CCN PHOTO | DEBORAH GYAPONG
Fr. Tom Rosica says the world needs ordinary people who are heros.
OTTAWA - Pope John Paul II canonized or beatified many saints because he knew "the world needed heroes," Basilian Father Thomas Rosica told priests and lay people gathered for a pastoral day May 19.
What Pope John Paul did was present "a lot of people who look like us," Rosica said. "They became an invitation to others to be like them."
Not all were mother abbesses, priests or members of religious orders, he said, but "real ordinary folks."
These ordinary people show that now everyone is called to holiness. Laity no longer have the excuse: "Oh, she's a nun, she never had a husband, that's why she's a saint," Rosica joked.
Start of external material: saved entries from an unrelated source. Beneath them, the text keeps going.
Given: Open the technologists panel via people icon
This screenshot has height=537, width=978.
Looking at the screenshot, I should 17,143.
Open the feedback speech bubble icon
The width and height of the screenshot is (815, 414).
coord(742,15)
Saints are not grown in perfect conditions, he said. "We are invited to holiness in the places where we are." That can often be in a "backdrop of darkness and conflict."
Rosica was the CEO of the 2002 World Youth Day in Toronto and now serves as head of the Salt and Light Catholic Media Foundation.
Our call is to take our Baptism seriously and live the Beatitudes, Rosica said.
"We never respond to works of evil with more of the same.
"We continue to do many hidden, quiet sacrifices each day of our lives with love, peace and joy."
We must "pray incessantly" and never give up living and preaching God's word, he said. Becoming a saint is "the task of every Christian."
The late pope was onto something in shifting the focus to ordinary people who had led extraordinary lives for God.
Rosica recalled how in the 90s, when he was in charge of the University of Toronto's Newman Centre, Michael Jackson and Madonna were the centre of attention. Young people looked to rock stars, athletes and other celebrities.
Pope John Paul, he said, recognized the challenges and burdens facing those who try to lead a life of holiness.
Jonah ran from God's call to preach to the people of Nineveh, he said. But don't we do the same thing when we run to a speedboat or cruise ship to "take us to a quiet, peaceful place that is much less complicated and less hostile to our message?"
Yet, our call is like that of Jonah. It is to bring Jesus' Good News and call to holiness "to our cities today - cities that are often so enormous, impersonal, busy and filled with noise."
Rosica reflected on the meaning of Pope John Paul's beatification.
"He taught us not to be afraid. He showed us how to live, how to love, how to forgive and how to die," he said.
"He taught us how to embrace the cross in the most excruciating moments of life, knowing that the cross was not God's final answer."